*** Opening Passage ***

Harvard Gaza camp protesters threatened with 'involuntary leave' by new interim prez

The threat comes just two weeks before Harvard is scheduled to hold its Commencement ceremonies.


Alan M. Garber, the Interim President of Harvard University, issued a university-wide email on Monday addressing the ongoing anti-Israel encampment on campus, warning protesters of potential “involuntary leave” if they persist in occupying Harvard Yard.  

Garber's message was straightforward, stating, "The continuation of the encampment presents a significant risk to the educational environment of the University." 

“Those who participate in or perpetuate its continuation will be referred for involuntary leave from their Schools,” he threatened

“The encampment favors the voices of a few over the rights of many who have experienced disruption in how they learn and work at a critical time of the semester,” Garber continued. “I call on those participating in the encampment to end the occupation of Harvard Yard.”

*** Closing Passage ***
*** Opening Provided material ***

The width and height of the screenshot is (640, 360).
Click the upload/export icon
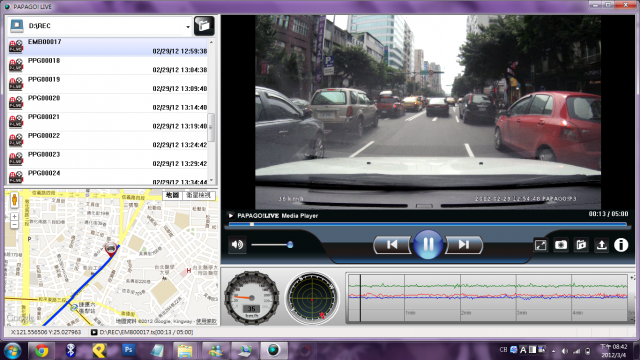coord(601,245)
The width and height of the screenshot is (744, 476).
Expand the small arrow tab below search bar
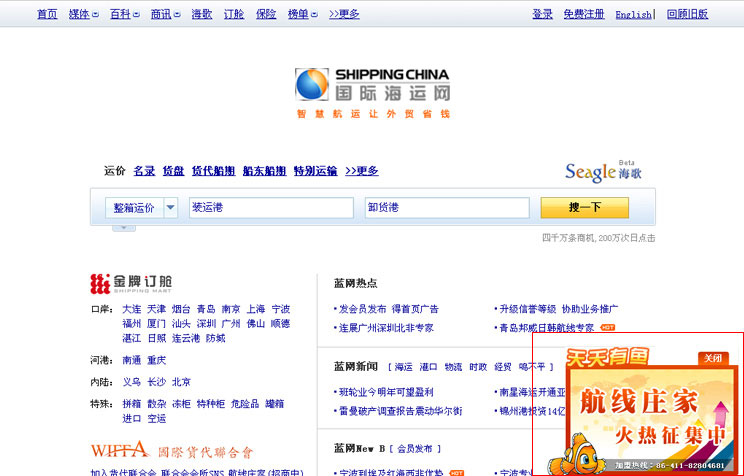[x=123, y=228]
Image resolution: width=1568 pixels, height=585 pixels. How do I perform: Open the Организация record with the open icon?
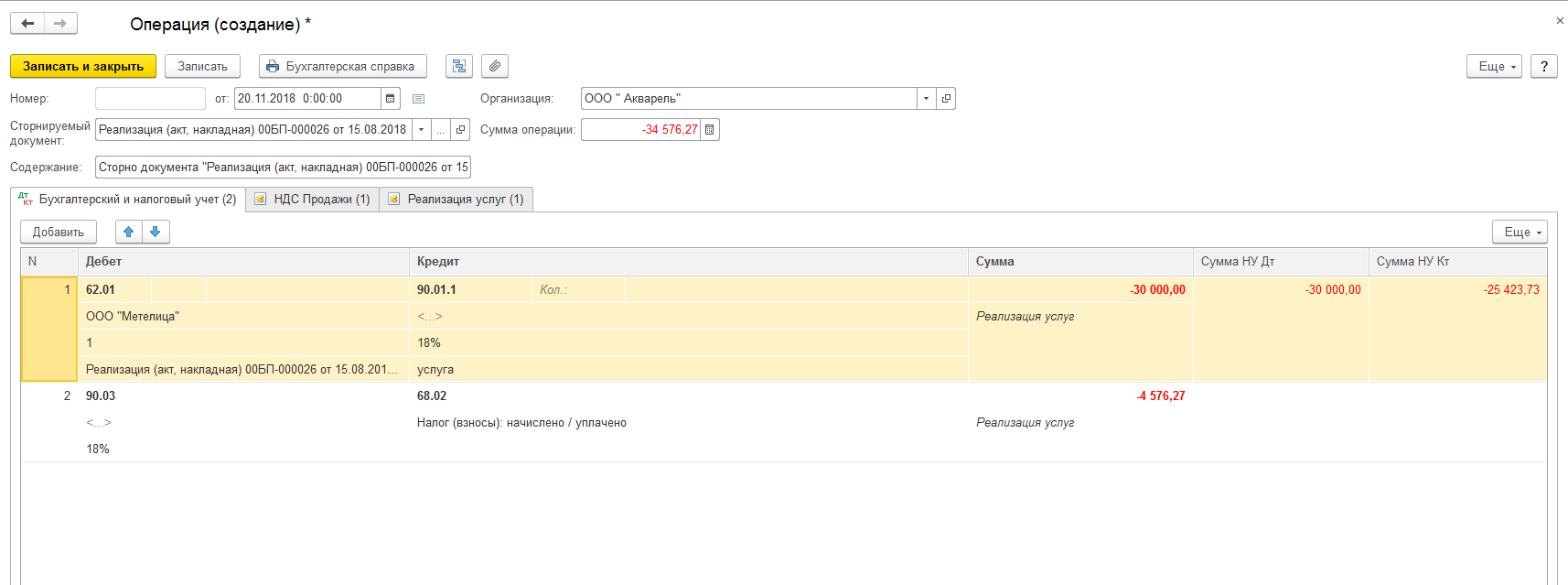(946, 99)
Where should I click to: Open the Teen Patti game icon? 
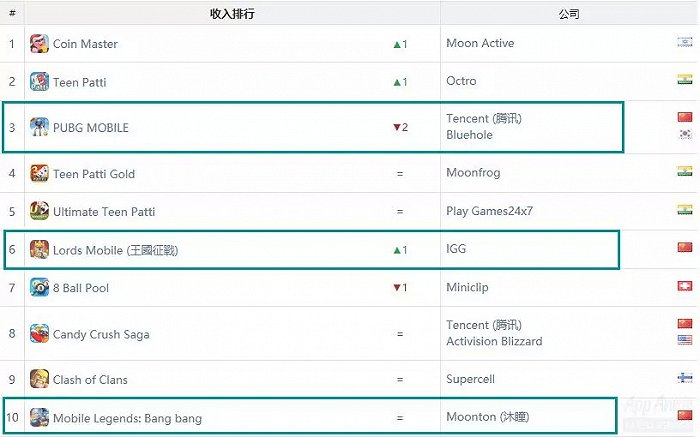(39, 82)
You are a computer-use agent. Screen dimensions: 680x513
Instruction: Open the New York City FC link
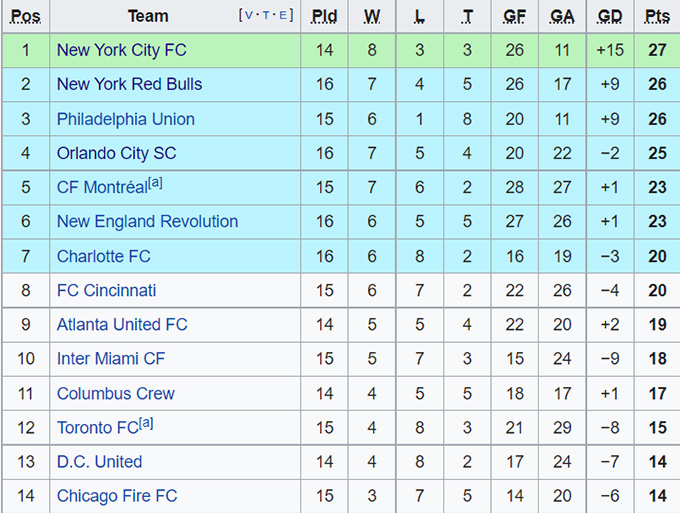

*** Closing Provided material ***

_Exercise requirements_
1. In the article on the Harvard encampment, which part of campus does Garber ask the protesters to stop occupying?
2. Proceed with the article on the Harvard encampment, picking up right after its last sentence.

_Responses by item number_
1. Harvard Yard.

2.
The encampment, organized by the unrecognized student group "Harvard Out of Occupied Palestine," has been in effect for 13 days on Harvard’s campus. The group has not yet responded publicly to Garber's email, as reported by The Harvard Crimson

The timing of Garber’s communication with the university comes about two weeks before Harvard’s Commencement ceremonies. Garber expressed the university's commitment to ensuring that graduating students can celebrate their milestone without interruption, particularly given the challenges they have faced during the pandemic. 

“The members of the Class of 2024 deserve to enjoy this milestone uninterrupted and unimpeded,” Garber stated. “It would be especially painful if students who graduated from high school or college during the pandemic were denied a full graduation ceremony for a second time.” 

Columbia University, the campus with the one of the most publicized anti-Israel protests, recently announced that it would be canceling its main commencement ceremony as protests and mass arrests have transpired on campus. Garber is likely attempting to ensure that Harvard avoids the same fate. 

In outlining the consequences for protesters, Garber clarified that those placed on involuntary leave would not be permitted to complete exams, reside in campus housing, or remain present on campus until reinstated. 

While Garber did not mention the involvement of law enforcement in removing protesters, stating in the past that this would require a “very high bar,” the presence of suspended students on campus refusing to leave could eventually escalate to police forcefully removing them.